### About this task
Pictures appear in the records below; write out everything else exactly.

Top of Information provided

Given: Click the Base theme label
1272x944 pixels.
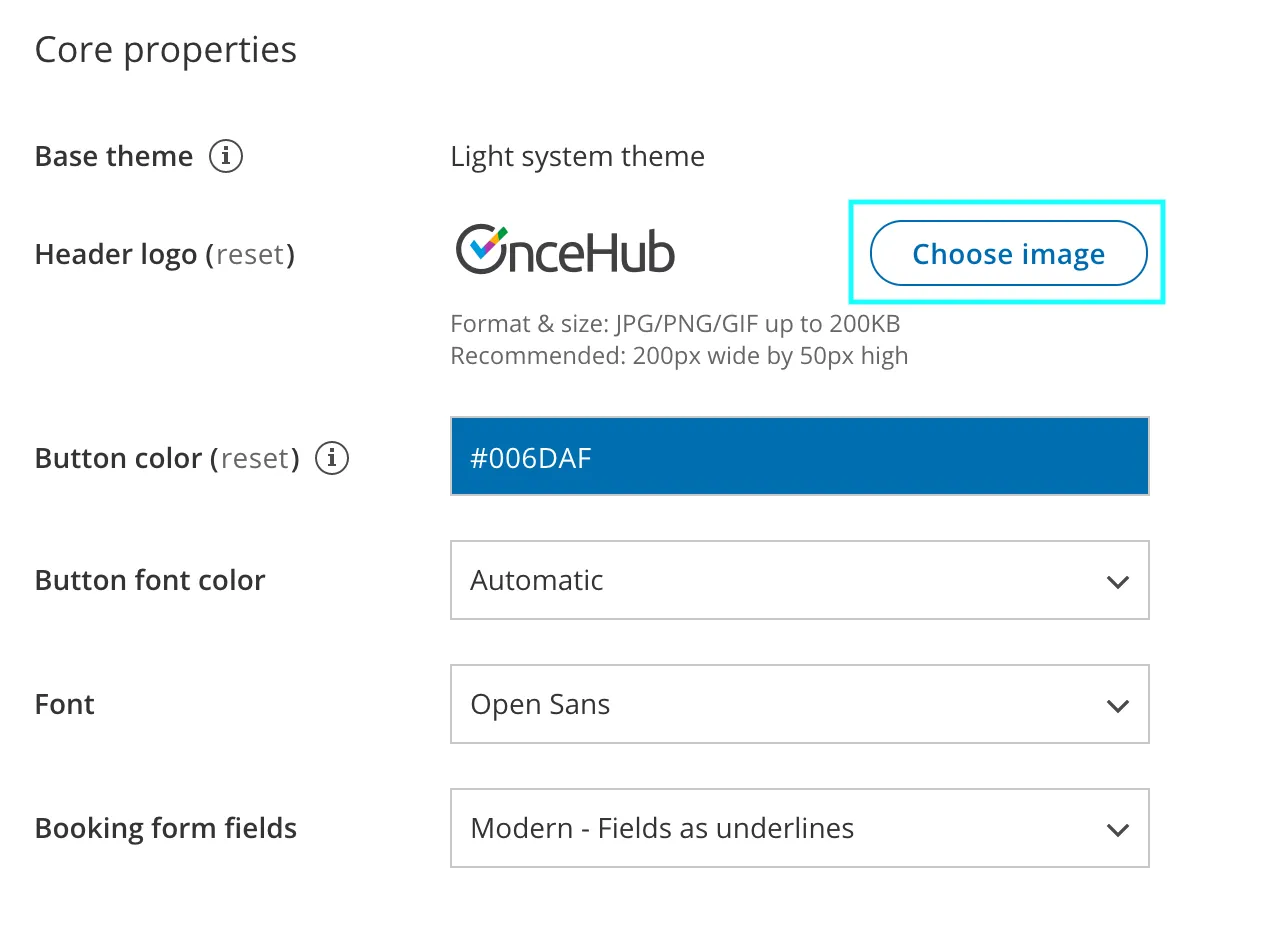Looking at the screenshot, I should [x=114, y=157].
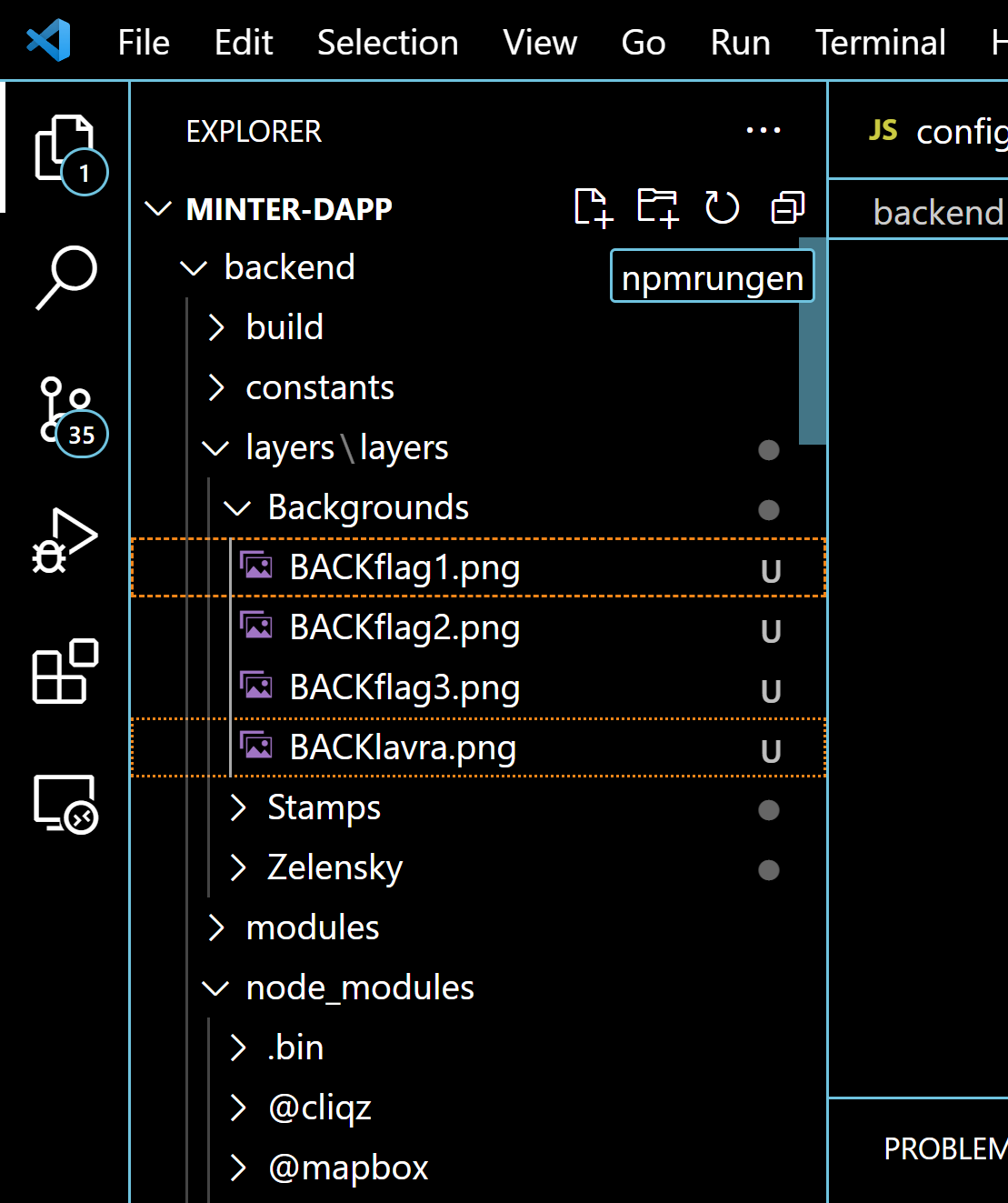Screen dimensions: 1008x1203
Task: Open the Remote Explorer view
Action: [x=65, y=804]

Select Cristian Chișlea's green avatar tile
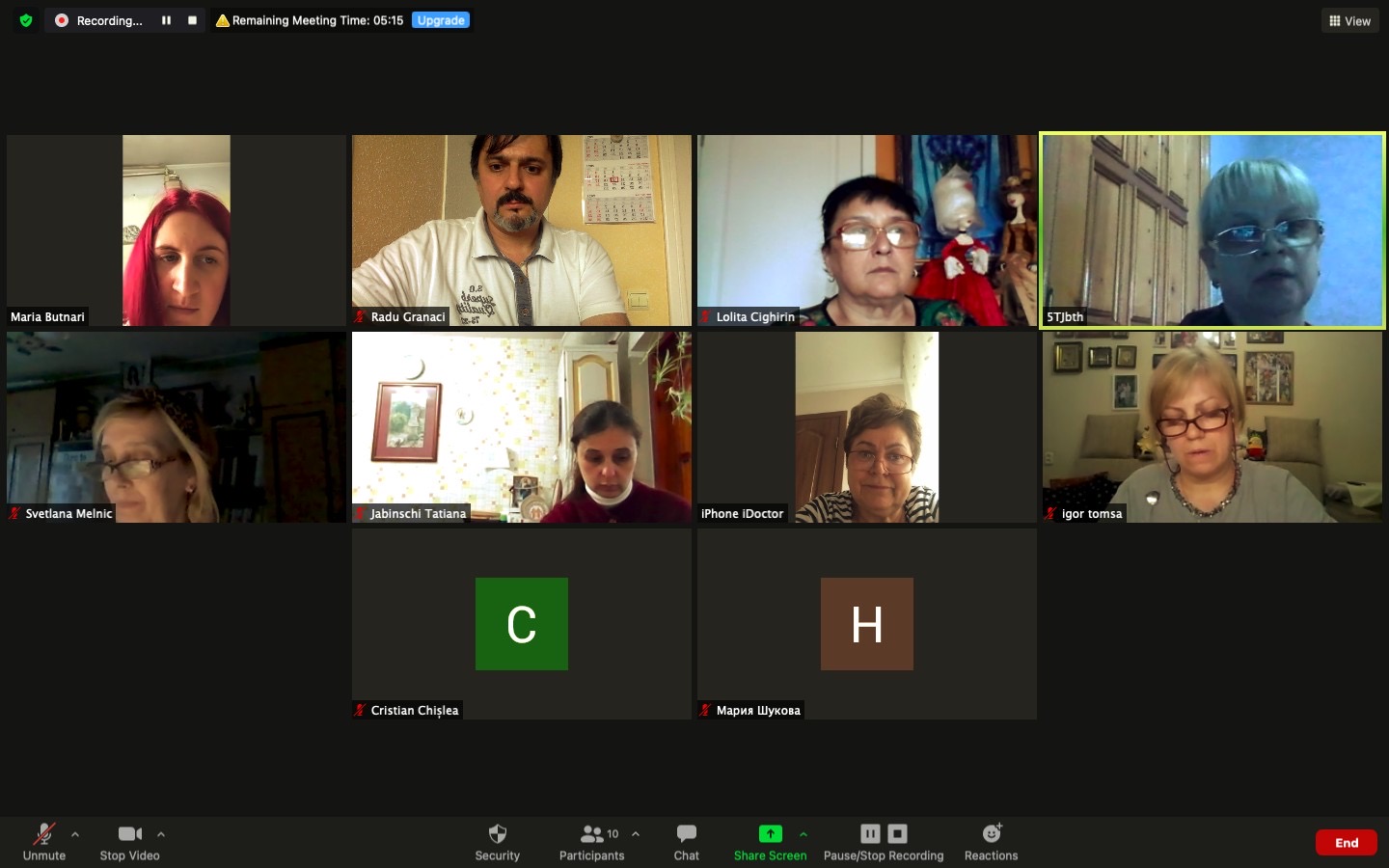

Bottom of Information provided

### Result
Given: Click the Base theme label
1272x944 pixels.
Looking at the screenshot, I should [x=114, y=157].
Screen dimensions: 1008x1203
Task: Open the Remote Explorer view
Action: [x=65, y=804]

Select Cristian Chișlea's green avatar tile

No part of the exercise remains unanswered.